_PAGE EXCERPT_:
Skip to content

Remove arity-interrupting elaboration of module unpacks#12117

Merged
gasche merged 11 commits intoocaml:trunkfrom
ncik-roberts:remove-typedtree-unpack-elaboration
Apr 5, 2023
Merged

Remove arity-interrupting elaboration of module unpacks#12117
gasche merged 11 commits intoocaml:trunkfrom
ncik-roberts:remove-typedtree-unpack-elaboration

Conversation

@ncik-roberts
Copy link
Copy Markdown
Contributor

Remove the elaboration of module patterns, where typechecking would insert let-module expressions for each unpack. For example, this source program:

fun (module M : S) y -> M.x + y

would be elaborated to this typedtree AST:

fun (m : (module S)) ->
  let module M = (val m) in
  fun y -> M.x + y

That is, the only way that modules could be unpacked in typedtree was via Texp_letmodule. Now, we perform no such elaboration, and instead treat the Tpat_var pattern as an unpack when it has pat_extra = Tpat_unpack.

It would be best to review this PR commit-by-commit. The main commit that removes the elaboration is 78d59d6, but this makes available a cleanup in a later commit.

The ideas are the same as a Jane Street version of this patch (ocaml-flambda/ocaml-jst#146 and ocaml-flambda/ocaml-jst#150), if you would like to refer to the discussion there when reviewing this.

Rationale

The old elaboration interrupted the arity of functions, as seen in the example above. Removing this elaboration allows us to simplify the code that tried to recover the arity later. (See 64907dd.) This is in service of a PR I'm working on to make function arity syntactic; see ocaml/RFCs#32. But, even without the larger PR, I think this patch is a simplification.

_MATERIAL SHOWN_:

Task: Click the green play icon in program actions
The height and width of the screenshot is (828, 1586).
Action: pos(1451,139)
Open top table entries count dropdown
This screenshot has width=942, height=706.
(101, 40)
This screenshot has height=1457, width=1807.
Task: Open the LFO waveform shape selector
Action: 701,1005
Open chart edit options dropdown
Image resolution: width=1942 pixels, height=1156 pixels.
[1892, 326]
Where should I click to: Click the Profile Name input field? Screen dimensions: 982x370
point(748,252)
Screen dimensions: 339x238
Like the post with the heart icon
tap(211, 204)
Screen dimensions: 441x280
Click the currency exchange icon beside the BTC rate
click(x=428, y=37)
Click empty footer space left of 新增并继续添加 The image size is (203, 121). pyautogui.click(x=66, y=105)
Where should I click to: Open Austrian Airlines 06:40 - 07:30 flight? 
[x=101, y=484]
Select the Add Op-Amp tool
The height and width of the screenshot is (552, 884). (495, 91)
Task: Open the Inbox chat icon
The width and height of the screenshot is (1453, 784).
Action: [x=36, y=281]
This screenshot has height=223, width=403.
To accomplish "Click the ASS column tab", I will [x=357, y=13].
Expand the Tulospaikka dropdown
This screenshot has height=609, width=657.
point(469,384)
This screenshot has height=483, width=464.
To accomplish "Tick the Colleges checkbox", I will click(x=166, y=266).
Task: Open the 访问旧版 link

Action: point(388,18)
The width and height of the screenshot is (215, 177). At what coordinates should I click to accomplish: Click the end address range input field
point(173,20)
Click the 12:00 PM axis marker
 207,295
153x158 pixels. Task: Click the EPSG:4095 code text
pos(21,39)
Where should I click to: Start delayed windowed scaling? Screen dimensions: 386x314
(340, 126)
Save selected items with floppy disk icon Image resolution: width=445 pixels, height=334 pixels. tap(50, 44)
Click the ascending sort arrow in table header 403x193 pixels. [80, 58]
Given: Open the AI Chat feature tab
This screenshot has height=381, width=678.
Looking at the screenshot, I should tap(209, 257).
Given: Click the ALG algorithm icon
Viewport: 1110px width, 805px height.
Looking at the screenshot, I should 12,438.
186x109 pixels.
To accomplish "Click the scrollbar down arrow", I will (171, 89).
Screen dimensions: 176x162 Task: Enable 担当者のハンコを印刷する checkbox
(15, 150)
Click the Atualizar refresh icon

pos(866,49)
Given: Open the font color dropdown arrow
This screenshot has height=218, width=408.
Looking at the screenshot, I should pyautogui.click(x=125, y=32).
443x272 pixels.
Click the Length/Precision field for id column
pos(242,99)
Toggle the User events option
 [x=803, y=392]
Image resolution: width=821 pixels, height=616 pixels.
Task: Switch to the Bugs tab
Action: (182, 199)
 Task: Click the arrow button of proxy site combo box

_TASK LIST_:
A) For the pull request page, decide whether each statement agrees with it: (i) the main commit that removes the elaboration is 64907dd; (ii) after the change, a Tpat_var pattern with pat_extra = Tpat_unpack is treated as an unpack; (iii) the old elaboration interrupted the arity of functions. Answer yes or no for each, quoting the deciding words.
B) According to the pull request page, which RFC does the author cite for making function arity syntactic?

_THE SOLUTIONS_:
A)
(i) No: "The main commit that removes the elaboration is 78d59d6"
(ii) Yes: "instead treat the Tpat_var pattern as an unpack when it has pat_extra = Tpat_unpack"
(iii) Yes: "The old elaboration interrupted the arity of functions"

B) ocaml/RFCs#32